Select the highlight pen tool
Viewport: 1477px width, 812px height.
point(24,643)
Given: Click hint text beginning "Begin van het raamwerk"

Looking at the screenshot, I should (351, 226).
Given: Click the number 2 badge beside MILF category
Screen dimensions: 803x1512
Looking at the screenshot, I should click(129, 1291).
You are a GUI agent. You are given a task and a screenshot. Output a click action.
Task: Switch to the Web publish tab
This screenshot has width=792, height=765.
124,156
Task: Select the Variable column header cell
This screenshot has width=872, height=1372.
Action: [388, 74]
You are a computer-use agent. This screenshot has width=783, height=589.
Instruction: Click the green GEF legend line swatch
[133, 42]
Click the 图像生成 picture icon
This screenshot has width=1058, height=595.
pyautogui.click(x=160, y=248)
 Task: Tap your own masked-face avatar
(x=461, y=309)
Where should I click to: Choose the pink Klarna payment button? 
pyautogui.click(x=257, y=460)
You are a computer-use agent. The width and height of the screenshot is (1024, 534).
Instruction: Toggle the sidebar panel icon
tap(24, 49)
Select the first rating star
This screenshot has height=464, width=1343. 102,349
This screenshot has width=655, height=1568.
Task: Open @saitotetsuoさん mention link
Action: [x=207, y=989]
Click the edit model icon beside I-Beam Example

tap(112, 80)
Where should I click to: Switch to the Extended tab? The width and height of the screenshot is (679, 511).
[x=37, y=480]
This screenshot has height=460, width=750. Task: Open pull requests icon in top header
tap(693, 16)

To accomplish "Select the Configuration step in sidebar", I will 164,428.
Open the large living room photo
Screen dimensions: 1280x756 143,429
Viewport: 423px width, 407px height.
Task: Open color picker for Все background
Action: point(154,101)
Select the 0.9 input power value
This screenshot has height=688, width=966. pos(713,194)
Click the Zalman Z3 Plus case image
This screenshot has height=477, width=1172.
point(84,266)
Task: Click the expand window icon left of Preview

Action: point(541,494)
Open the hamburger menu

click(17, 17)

#####

TASK REQUIREMENTS
Nothing but lines that contain "computer" should appear in the answer. Copy each from the records.

ANSWER BOX
You are a computer-use agent. This screenshot has width=783, height=589.
You are a computer-use agent. The width and height of the screenshot is (1024, 534).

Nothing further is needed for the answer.